• PROVIDED RECORDS:

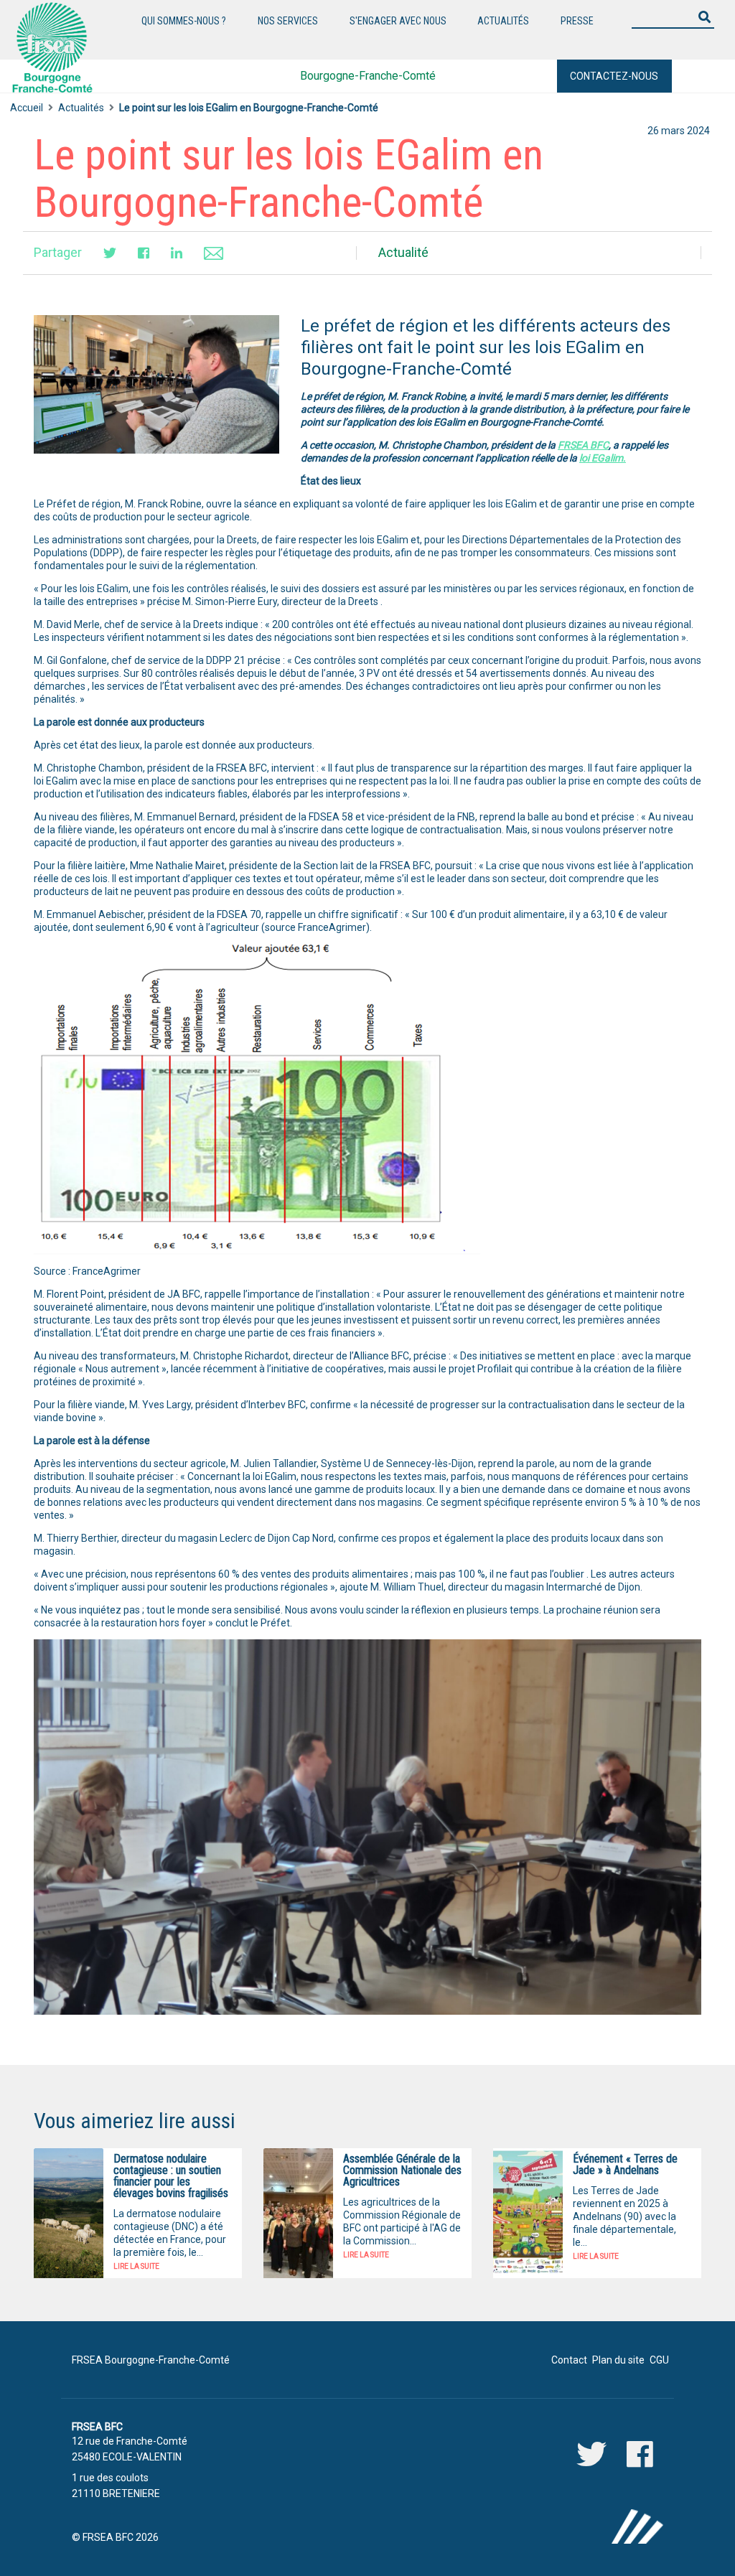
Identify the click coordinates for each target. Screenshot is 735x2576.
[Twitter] (109, 253)
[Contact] (213, 252)
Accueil (26, 107)
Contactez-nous (614, 76)
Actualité (403, 252)
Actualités (81, 107)
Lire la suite (136, 2266)
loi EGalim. (602, 458)
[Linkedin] (176, 253)
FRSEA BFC (583, 445)
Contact (569, 2360)
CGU (659, 2360)
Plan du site (618, 2360)
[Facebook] (143, 253)
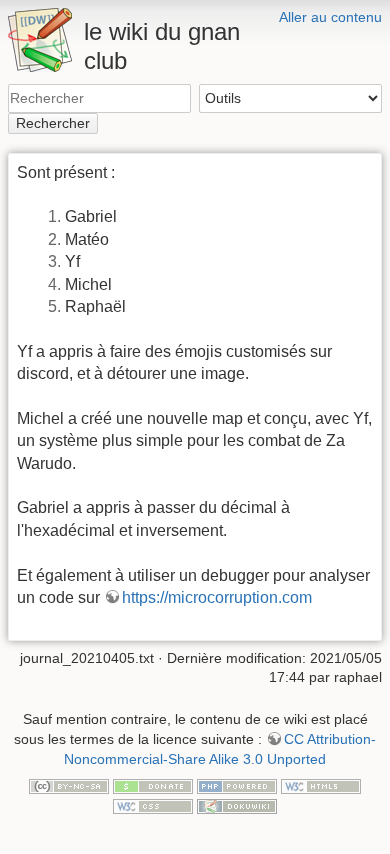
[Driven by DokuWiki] (237, 805)
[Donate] (153, 785)
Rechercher (53, 123)
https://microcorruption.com (217, 597)
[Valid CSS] (153, 805)
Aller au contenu (330, 17)
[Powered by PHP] (237, 785)
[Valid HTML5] (321, 785)
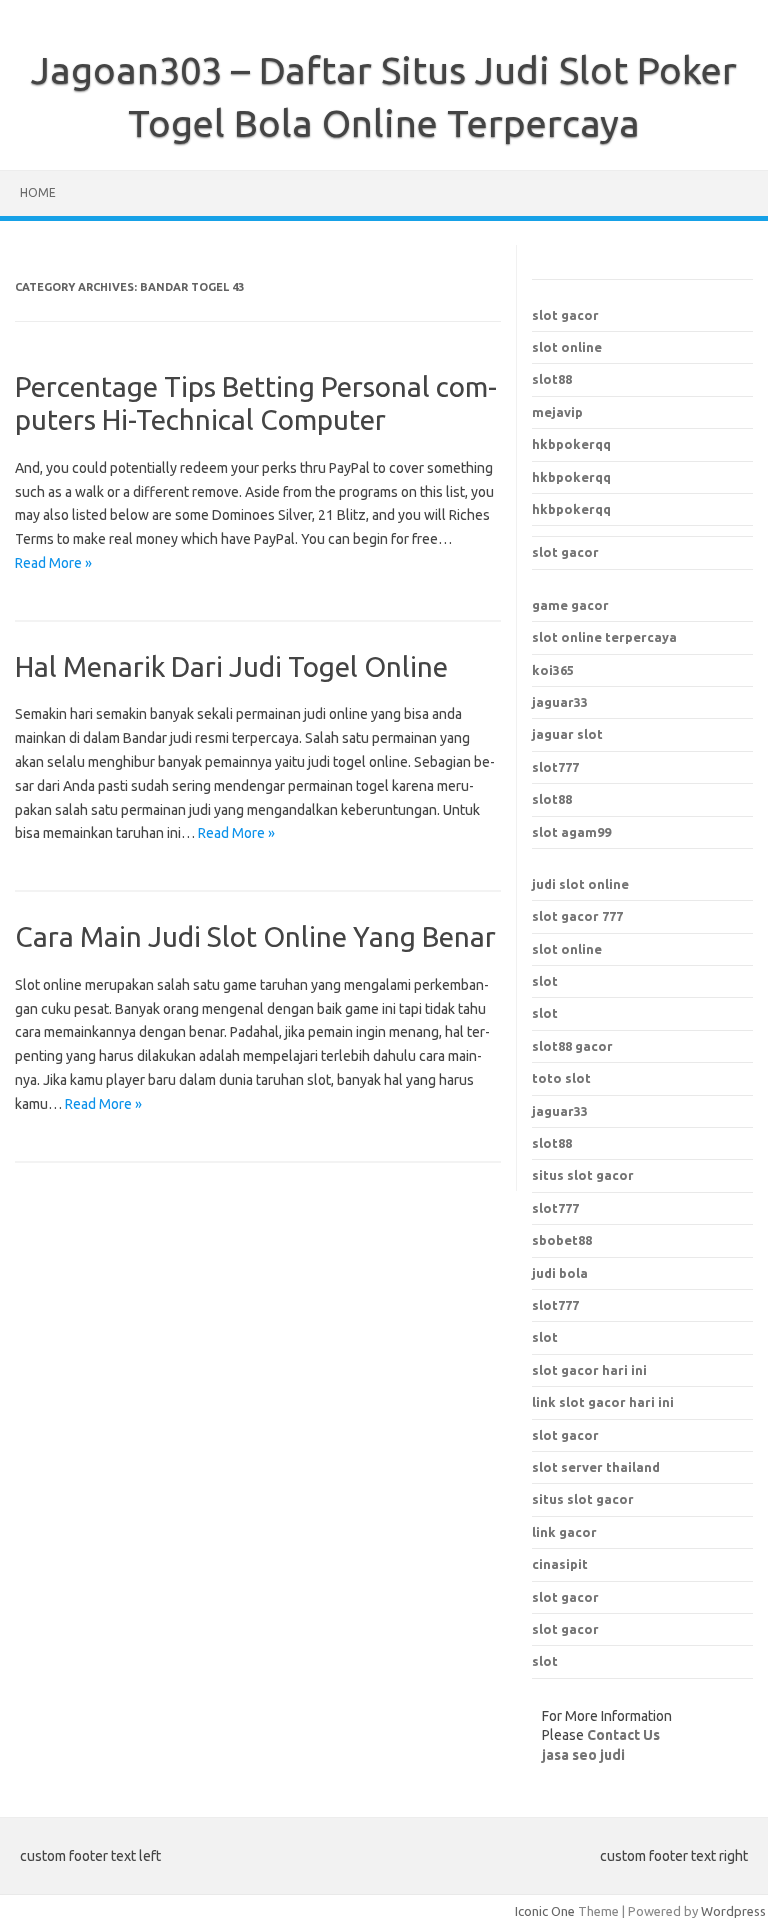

• PROBLEM REQUIREMENTS:
Repeat the data in full, exactly as it stands, but drop every picture.

• WRITTEN RESPONSE:
Identify the click coordinates for each target. Screenshot is 735x2576.
[Twitter] (109, 253)
[Contact] (213, 252)
Accueil (26, 107)
Contactez-nous (614, 76)
Actualité (403, 252)
Actualités (81, 107)
Lire la suite (136, 2266)
loi EGalim. (602, 458)
[Linkedin] (176, 253)
FRSEA BFC (583, 445)
Contact (569, 2360)
CGU (659, 2360)
Plan du site (618, 2360)
[Facebook] (143, 253)
[Driven by DokuWiki] (237, 805)
[Donate] (153, 785)
Rechercher (53, 123)
https://microcorruption.com (217, 597)
[Valid CSS] (153, 805)
Aller au contenu (330, 17)
[Powered by PHP] (237, 785)
[Valid HTML5] (321, 785)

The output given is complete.